__EXERCISE DETAILS__
The answer must be every line of the records below that contains the word "crest".

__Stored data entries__
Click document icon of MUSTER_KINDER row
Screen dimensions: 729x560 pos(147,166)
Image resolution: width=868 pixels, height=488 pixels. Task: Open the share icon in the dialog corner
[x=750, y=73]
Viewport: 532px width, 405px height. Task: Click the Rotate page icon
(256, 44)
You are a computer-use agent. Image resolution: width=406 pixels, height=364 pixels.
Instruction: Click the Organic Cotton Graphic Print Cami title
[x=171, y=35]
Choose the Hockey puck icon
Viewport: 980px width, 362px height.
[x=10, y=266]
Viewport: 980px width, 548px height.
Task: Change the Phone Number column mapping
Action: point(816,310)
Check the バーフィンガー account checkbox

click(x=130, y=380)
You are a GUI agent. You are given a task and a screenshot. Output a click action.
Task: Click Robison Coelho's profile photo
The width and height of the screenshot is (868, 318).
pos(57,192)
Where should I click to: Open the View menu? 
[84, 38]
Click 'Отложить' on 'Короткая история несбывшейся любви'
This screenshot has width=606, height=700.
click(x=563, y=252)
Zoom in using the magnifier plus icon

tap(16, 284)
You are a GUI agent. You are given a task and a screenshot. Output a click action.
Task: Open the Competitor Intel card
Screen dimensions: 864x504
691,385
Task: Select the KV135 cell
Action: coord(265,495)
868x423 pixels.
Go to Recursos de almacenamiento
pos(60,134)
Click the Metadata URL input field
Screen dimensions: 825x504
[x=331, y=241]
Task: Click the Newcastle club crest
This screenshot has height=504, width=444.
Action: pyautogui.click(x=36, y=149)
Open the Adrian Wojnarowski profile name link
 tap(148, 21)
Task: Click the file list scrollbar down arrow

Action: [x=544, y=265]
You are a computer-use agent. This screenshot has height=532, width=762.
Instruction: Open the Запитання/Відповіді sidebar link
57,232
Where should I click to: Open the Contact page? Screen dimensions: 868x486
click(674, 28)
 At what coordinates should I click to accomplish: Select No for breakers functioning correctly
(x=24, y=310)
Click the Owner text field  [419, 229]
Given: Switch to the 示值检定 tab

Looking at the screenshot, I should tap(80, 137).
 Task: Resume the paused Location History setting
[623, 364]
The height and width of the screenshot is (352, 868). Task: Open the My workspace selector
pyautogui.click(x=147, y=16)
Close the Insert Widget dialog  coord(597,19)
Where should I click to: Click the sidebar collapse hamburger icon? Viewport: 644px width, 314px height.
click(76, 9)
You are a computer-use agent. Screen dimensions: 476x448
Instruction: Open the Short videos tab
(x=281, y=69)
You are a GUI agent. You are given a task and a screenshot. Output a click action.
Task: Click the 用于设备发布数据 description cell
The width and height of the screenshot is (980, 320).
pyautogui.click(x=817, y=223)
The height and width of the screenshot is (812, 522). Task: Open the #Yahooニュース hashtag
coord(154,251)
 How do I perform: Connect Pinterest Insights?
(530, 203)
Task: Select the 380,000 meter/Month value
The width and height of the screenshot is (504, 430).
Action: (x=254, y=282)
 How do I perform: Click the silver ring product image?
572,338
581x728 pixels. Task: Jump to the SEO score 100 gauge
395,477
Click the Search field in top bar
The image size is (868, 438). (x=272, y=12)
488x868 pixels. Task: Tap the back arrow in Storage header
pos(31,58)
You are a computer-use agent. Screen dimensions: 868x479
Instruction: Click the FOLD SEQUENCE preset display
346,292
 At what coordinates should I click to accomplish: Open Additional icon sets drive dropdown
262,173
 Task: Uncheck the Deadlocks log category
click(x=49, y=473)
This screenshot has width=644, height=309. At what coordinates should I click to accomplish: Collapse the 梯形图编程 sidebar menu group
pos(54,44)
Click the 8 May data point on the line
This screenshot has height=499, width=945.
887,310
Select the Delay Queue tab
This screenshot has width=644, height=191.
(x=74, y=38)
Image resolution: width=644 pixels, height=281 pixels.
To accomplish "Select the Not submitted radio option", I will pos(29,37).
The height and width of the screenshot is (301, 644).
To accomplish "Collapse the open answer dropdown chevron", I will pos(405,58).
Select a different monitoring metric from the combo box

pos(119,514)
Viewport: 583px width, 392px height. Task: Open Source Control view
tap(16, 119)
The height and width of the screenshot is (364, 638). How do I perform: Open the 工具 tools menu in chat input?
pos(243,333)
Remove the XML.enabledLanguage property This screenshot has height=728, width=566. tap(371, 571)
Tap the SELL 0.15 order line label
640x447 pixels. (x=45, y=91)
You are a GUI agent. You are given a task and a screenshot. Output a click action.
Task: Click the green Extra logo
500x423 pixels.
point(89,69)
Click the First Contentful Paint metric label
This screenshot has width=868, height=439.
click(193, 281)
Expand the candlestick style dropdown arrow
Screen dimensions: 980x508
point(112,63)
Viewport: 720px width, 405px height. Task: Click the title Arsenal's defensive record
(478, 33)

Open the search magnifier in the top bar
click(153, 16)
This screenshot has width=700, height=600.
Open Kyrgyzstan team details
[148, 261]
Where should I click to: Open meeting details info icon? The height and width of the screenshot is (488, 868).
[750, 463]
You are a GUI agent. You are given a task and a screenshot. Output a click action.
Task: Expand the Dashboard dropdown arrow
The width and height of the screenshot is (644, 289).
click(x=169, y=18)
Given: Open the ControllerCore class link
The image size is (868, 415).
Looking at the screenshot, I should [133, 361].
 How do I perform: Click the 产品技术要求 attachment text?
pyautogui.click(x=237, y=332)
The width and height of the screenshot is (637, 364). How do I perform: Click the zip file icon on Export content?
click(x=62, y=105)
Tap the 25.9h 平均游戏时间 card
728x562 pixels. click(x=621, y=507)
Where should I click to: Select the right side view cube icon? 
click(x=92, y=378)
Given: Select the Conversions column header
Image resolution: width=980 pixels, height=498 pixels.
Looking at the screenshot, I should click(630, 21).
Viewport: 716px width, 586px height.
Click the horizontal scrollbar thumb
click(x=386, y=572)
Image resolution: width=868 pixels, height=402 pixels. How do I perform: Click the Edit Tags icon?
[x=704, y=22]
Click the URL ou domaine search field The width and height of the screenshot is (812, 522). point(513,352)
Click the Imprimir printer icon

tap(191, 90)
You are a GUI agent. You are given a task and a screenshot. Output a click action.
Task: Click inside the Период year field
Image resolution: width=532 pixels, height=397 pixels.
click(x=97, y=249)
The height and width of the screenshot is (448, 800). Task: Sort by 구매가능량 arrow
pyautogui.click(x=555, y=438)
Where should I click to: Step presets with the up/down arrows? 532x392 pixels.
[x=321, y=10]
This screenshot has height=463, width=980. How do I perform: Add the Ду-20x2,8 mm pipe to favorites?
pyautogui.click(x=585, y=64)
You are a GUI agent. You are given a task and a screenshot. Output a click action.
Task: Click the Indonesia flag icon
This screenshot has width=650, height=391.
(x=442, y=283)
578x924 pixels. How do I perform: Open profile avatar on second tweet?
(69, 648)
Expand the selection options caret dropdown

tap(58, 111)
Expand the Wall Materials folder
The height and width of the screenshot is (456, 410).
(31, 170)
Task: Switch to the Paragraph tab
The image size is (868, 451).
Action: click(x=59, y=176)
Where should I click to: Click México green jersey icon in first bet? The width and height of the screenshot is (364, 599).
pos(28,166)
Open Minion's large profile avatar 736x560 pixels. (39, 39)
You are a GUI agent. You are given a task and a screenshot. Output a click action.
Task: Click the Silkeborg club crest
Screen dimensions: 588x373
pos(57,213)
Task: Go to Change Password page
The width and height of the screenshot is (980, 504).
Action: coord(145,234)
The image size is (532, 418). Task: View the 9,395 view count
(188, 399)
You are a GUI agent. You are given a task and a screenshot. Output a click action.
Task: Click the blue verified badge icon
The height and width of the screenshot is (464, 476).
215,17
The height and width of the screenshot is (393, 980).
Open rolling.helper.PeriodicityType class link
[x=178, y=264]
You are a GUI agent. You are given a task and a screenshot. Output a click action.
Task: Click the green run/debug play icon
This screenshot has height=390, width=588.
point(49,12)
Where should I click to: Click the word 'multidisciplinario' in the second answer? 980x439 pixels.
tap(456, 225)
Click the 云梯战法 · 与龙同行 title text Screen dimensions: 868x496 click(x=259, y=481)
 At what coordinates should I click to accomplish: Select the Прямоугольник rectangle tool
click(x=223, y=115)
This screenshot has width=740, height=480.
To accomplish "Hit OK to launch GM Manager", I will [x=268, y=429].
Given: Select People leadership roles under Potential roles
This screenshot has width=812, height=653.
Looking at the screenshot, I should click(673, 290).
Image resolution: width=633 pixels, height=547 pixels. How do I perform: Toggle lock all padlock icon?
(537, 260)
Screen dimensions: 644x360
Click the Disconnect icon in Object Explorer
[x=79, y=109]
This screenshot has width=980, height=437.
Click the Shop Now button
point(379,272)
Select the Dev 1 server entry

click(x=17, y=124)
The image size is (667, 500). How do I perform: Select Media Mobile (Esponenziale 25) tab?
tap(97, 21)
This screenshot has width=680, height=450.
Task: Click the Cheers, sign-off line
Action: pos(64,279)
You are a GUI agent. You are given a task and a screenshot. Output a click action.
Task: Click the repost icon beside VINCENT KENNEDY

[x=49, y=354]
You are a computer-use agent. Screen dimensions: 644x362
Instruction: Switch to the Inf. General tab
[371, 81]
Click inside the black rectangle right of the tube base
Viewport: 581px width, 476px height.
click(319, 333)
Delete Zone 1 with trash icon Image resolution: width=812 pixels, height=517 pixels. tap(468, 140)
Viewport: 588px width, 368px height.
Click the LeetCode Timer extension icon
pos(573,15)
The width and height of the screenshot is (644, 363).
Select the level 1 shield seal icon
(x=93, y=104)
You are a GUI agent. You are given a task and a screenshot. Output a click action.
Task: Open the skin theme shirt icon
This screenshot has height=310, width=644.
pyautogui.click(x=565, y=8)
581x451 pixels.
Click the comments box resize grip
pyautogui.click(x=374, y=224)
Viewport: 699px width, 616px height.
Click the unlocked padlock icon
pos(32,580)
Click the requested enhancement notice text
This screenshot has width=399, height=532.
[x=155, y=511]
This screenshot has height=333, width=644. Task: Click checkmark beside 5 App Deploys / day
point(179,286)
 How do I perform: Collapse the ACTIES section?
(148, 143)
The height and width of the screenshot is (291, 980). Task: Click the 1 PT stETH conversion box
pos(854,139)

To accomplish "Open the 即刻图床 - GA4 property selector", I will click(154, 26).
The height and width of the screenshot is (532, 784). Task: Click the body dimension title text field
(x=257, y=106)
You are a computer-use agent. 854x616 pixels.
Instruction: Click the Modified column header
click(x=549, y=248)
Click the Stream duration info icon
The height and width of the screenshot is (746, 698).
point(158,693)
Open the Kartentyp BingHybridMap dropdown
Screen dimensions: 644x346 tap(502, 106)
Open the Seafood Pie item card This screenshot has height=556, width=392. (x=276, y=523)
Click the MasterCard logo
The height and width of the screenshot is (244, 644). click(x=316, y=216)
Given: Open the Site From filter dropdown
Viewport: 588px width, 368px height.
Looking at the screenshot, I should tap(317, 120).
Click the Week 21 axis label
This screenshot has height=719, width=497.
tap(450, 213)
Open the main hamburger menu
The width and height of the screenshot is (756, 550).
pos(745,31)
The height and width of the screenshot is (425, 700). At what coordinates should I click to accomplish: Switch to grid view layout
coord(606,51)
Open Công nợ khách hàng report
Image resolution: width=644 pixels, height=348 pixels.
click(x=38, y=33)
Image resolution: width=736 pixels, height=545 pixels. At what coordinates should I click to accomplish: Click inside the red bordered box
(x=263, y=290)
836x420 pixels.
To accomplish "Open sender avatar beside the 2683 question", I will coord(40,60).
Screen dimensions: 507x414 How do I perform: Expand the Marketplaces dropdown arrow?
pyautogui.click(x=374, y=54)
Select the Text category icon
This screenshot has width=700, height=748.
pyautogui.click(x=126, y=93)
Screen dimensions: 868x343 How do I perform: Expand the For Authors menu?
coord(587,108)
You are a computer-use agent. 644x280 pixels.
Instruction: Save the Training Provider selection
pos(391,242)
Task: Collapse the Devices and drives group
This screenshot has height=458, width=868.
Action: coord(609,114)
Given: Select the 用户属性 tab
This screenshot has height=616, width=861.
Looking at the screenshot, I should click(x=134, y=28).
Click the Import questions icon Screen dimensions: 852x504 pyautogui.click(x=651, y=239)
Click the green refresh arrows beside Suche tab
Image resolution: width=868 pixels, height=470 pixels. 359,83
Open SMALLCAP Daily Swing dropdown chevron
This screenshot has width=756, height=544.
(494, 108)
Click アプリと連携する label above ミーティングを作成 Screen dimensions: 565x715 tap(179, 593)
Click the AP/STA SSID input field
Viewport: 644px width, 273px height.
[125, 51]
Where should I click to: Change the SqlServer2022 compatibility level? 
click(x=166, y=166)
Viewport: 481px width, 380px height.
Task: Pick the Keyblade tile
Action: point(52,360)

__ANSWER TO THIS PROBLEM__
Task: Click the Newcastle club crest
Task: Click the Silkeborg club crest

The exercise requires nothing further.